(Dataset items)

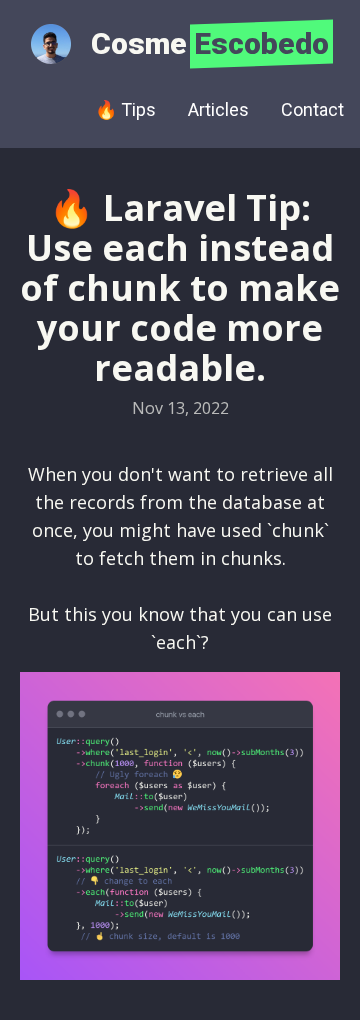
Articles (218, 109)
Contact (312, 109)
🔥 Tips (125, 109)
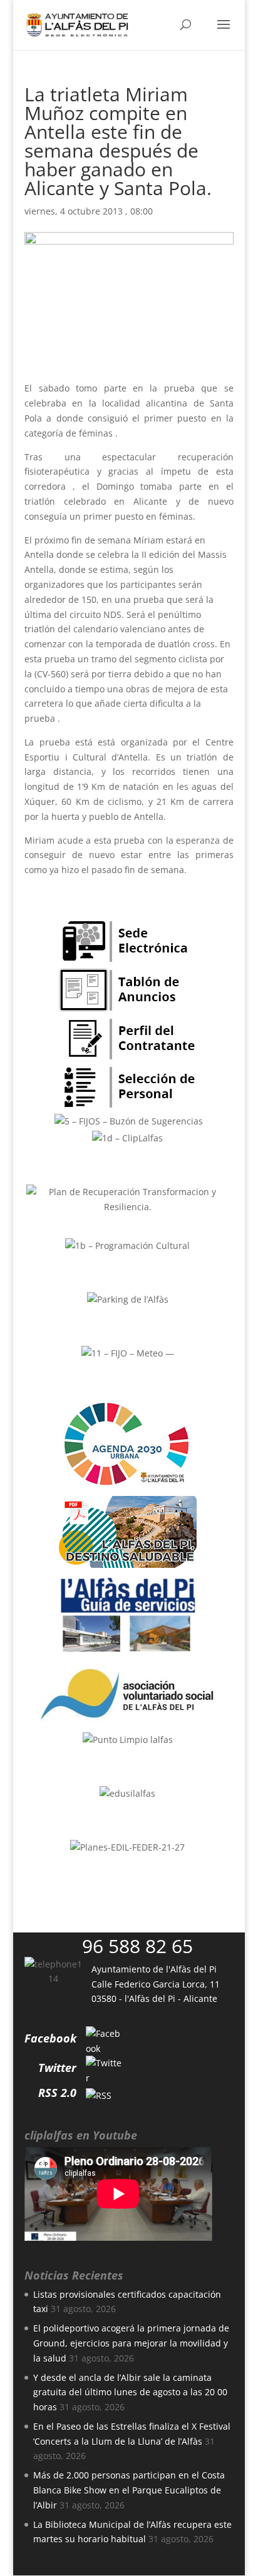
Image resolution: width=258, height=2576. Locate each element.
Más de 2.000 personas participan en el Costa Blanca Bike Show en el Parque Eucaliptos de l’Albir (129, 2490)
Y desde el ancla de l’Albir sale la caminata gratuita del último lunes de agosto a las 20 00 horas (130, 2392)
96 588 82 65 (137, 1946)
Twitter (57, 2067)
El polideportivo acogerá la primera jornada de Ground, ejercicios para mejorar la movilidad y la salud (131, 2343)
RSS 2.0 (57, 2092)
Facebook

#### EXERCISE DETAILS:
Without including any pictures, output all the entries above exactly.

#### RESPONSE AREA:
Articles (218, 109)
Contact (312, 109)
🔥 Tips (125, 109)
Image resolution: width=258, height=2576. Locate each element.
Más de 2.000 personas participan en el Costa Blanca Bike Show en el Parque Eucaliptos de l’Albir (129, 2490)
Y desde el ancla de l’Albir sale la caminata gratuita del último lunes de agosto a las 20 00 horas (130, 2392)
96 588 82 65 (137, 1946)
Twitter (57, 2067)
El polideportivo acogerá la primera jornada de Ground, ejercicios para mejorar la movilidad y la salud (131, 2343)
RSS 2.0 (57, 2092)
Facebook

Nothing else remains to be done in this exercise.